Don Rogers: Gratitude goes so far
Publisher

I’m grateful to the bees and wasps that stung me through childhood up to the yellowjacket doubled over on a forearm while I ran a chainsaw in the brush, gently set the saw down, and only then slapped it off my arm, now on fire, howling.
To Sandy Beach waves, which bounced me off the bottom and drove not just water through my nose and ears, but sand, yes sand. Which taught me to curl into a ball at the end of rides, to start swimming in the shore spit.
To the ice I skittered across on my snowboard, to the moguls I no longer take. To injuries, every one, baseball, softball, basketball, jumping out of a crew truck to open and close a gate on initial attack and wrapping fiber tape tight around a knee and not limping, much, onto a helicopter to our fire line assignment before a boss could notice. How else would I have gutted it out, learned something about myself?
I’m grateful for every test I did not pass, every F on an essay, every titter I endured while serious. To every embarrassment, especially socially, nearly all while young. Every awkward conversation, dumb remark, words I wish I could take back.
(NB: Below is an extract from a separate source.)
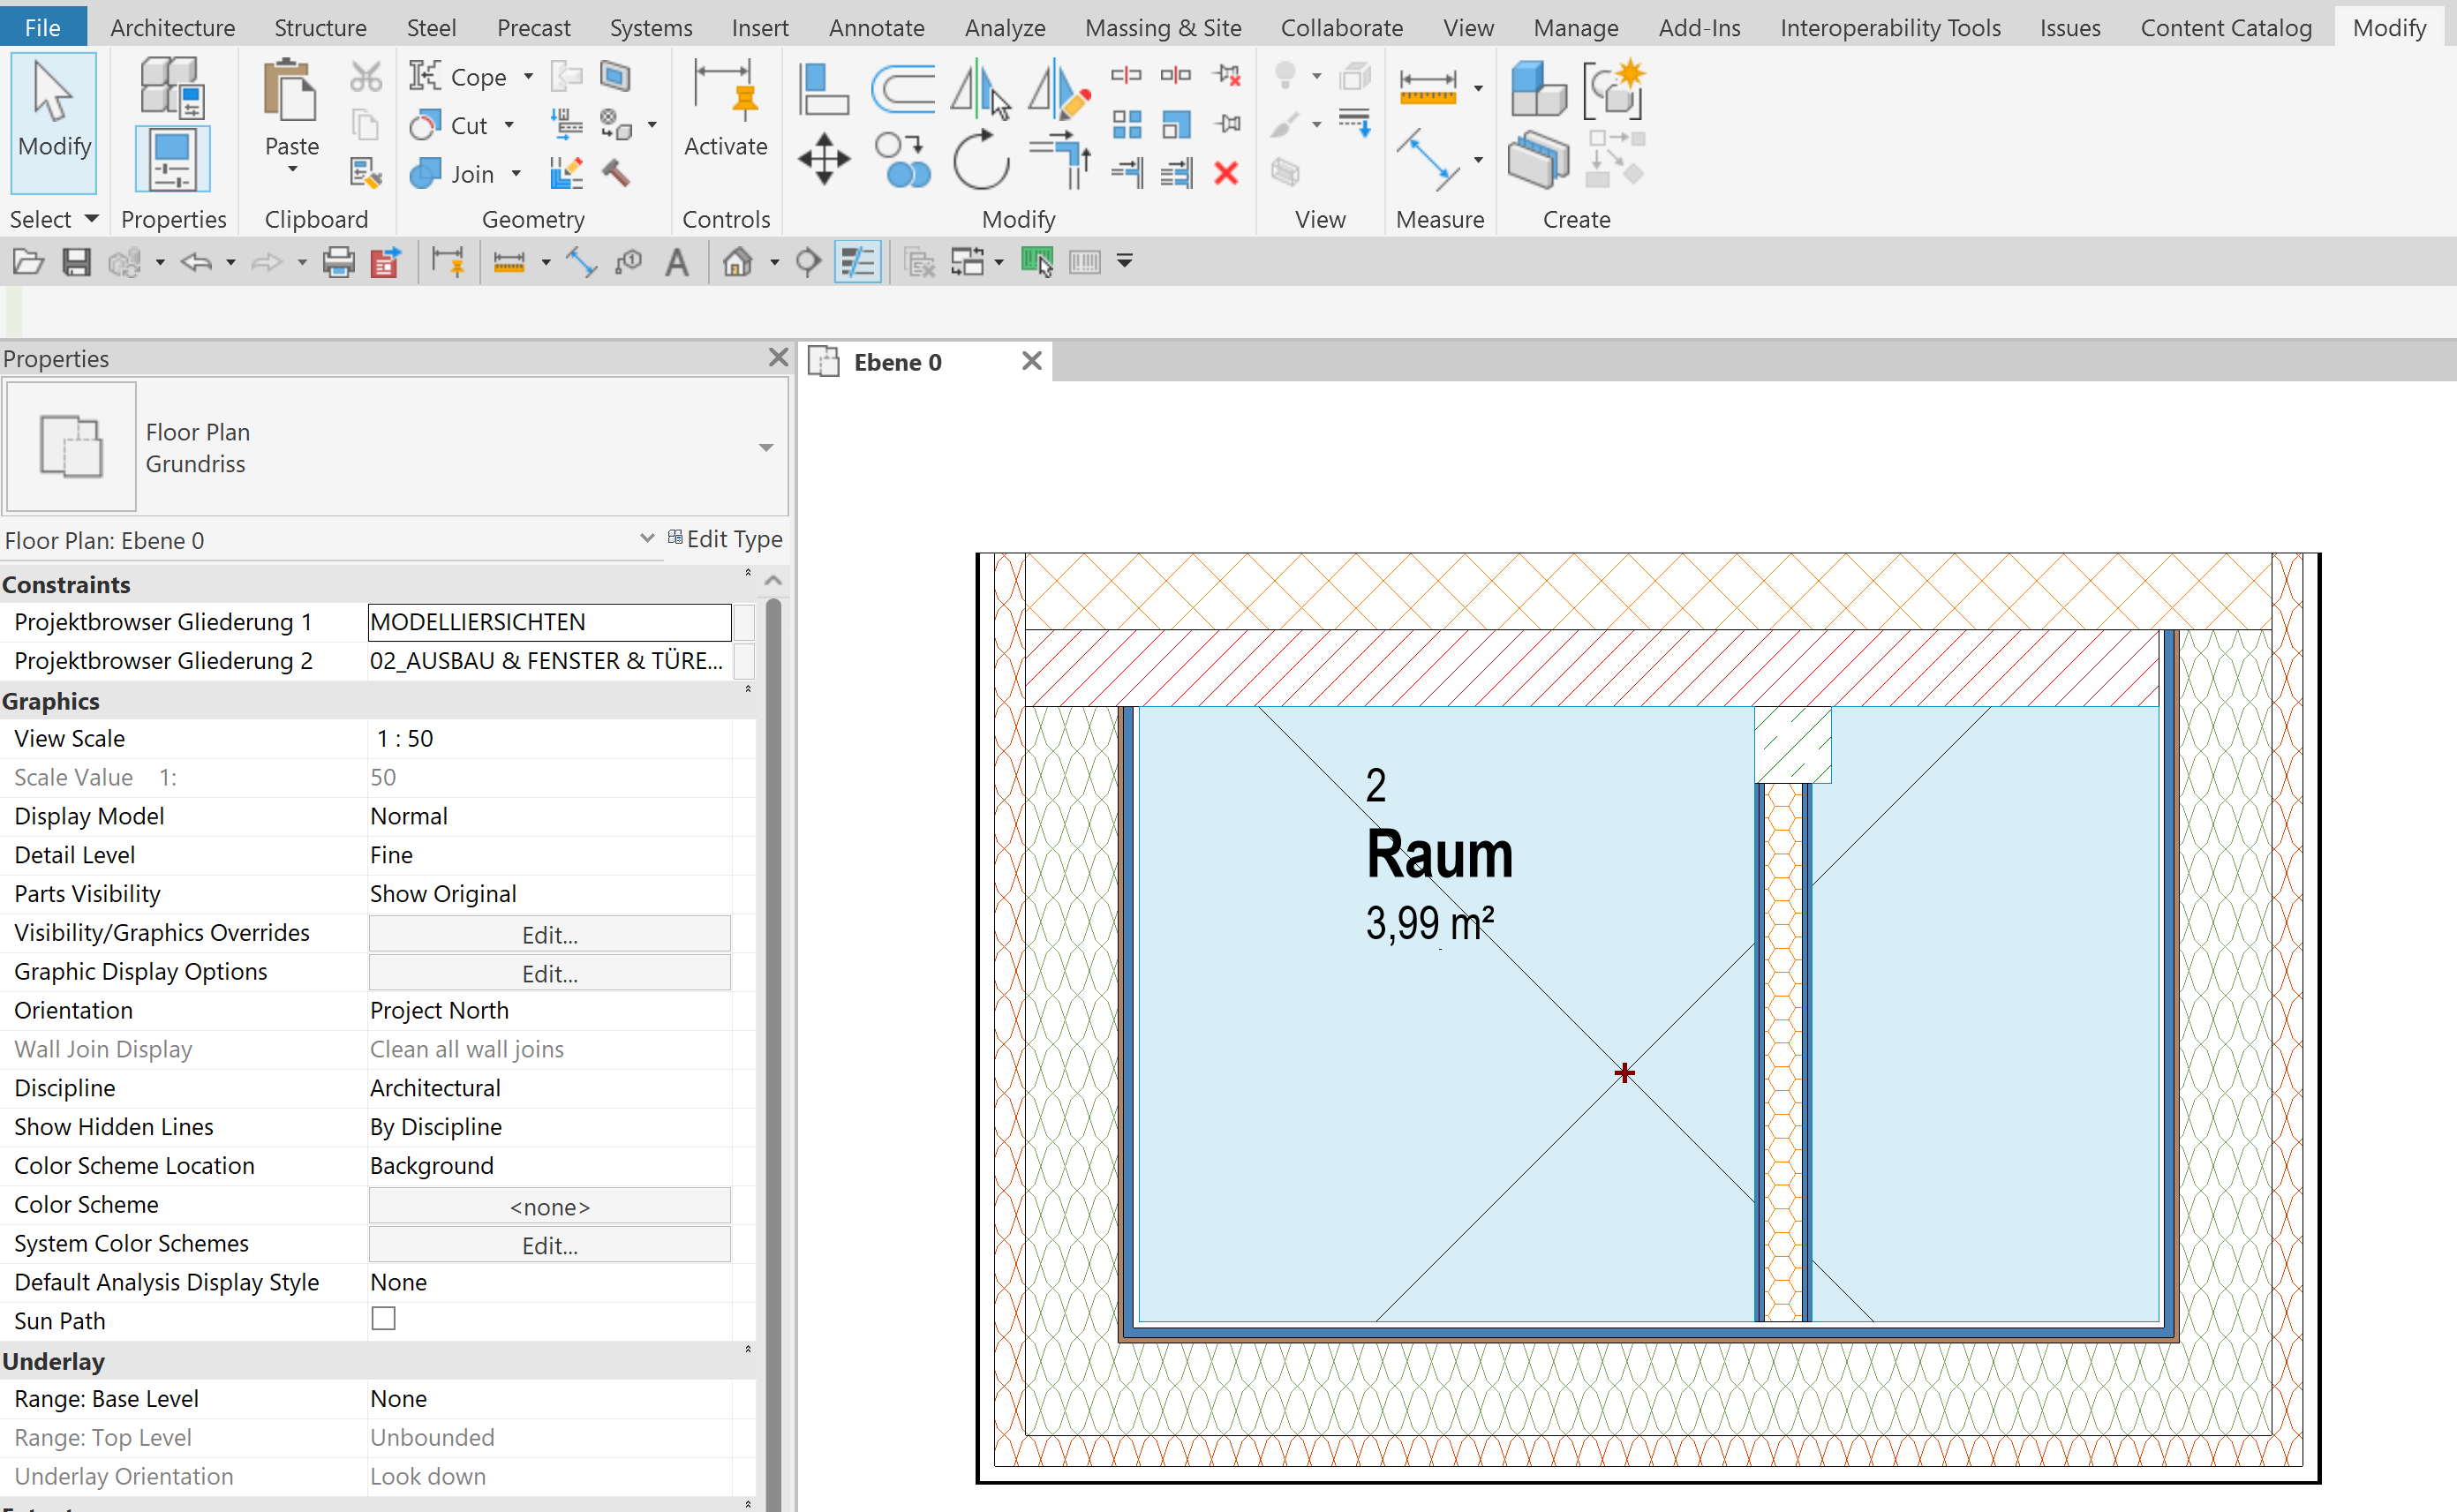Save the project from Quick Access toolbar
The height and width of the screenshot is (1512, 2457).
click(75, 261)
I’m grateful to the bullies, the critics, the trolls. To the lousy teachers, the idiot bosses, colleagues who wouldn’t listen. I’m grateful to complete, utter defeat.
I’m grateful to the bridge I contemplated throwing myself off of. It was only momentary, indulgent, a thought experiment really, not even a high bridge; I’d have had to drown. The misery of the moment passed surprisingly fast for the strength of its grip. Not that big a deal, all around, even if the water, the lamplight, the incredibly persuasive question — why not? — all hold their tug in memory, indelible to this day.
To youth and the inevitable path to wisdom so often playing the fool. To every lost love, to every stupid thing I did or didn’t do to cause it.
I’m grateful even to my father, my hero, exasperated one afternoon off the Honolulu coast trying to teach me to sail, hollering, “No, the other starboard!” while I lurched toward a port winch, wondering why he couldn’t just say left or right, cursing him properly like a sailor. To my own son in Little League, scowling and giving me the slash sign across the throat after I called out some helpful parental advice about swinging the damn bat. He could have flashed worse, now that I think about it.
So hey, happy Thanksgiving, loser.
I mean, aren’t we missing something when we thank only the people and events that have made life wonderful? Don’t we see enough of this cotton candy, “It’s a Wonderful Life” on Facebook, Instagram, Pinterest, in newspaper columns everywhere around now?
Gratitude for Dad wise in his chair, Mom always, apple pie? (And this year ours will come from our own tree, along with some good hard cider we made ourselves; of course we’re all grateful for that. “We?” I’m hearing my family say as I write.)
The mother of our children, love of our life, best friend, soul mate? Mentors and benefactors, people who just liked and helped us because that’s who they were? Everyone who gave us the slightest nudge in the right direction, that wind at our back? Our children, our dogs, our cats?
Sure and to our big breaks and always that someone who stepped in on our behalf at just the right time. To winning lottery tickets, however modest, and ski passes and continued good health just like Mom said was most important of all. Well, next to young grandchildren.
To all that and more, we should sit a minute and feel our gratitude for what turned out great, helped us along the way. All our blessings, and they are many.
My logic, if we can call it that, breaks down here. Thank misfortune as well as fortune, the wrong turns, the bad decisions, the obstacles, the accidents, sure.
But there’s darker than that, even living as we do in the greatest time and greatest place for human life in the history of our species.
How can some of us summon gratitude for their abusers, tormentors, attackers, rapists, thieves of fortunes, traffickers of all the worst that can be imagined and other truly evildoers? For the deaths of loved ones to violent means, horrible disease, wrecks on the road, addictions, despair, mental illness, broken lives?
Where can thanks giving possibly lie except in thanks for the good fortune to avoid these worst of the worst possibilities in life?
Still, we are who we are from all of it, what we’ve experienced and what we’ve managed to miss.
Yet some do come through just those worst, most evil experiences with gratitude intact, at least in some measure. How is that? And what comes of it? I’d like to say sainthood and perhaps that’s so for a precious few who can turn such extreme pain into a purpose you and I can only guess at. Survival might be enough, though.
Never mind gratitude. I’m in pure awe of them.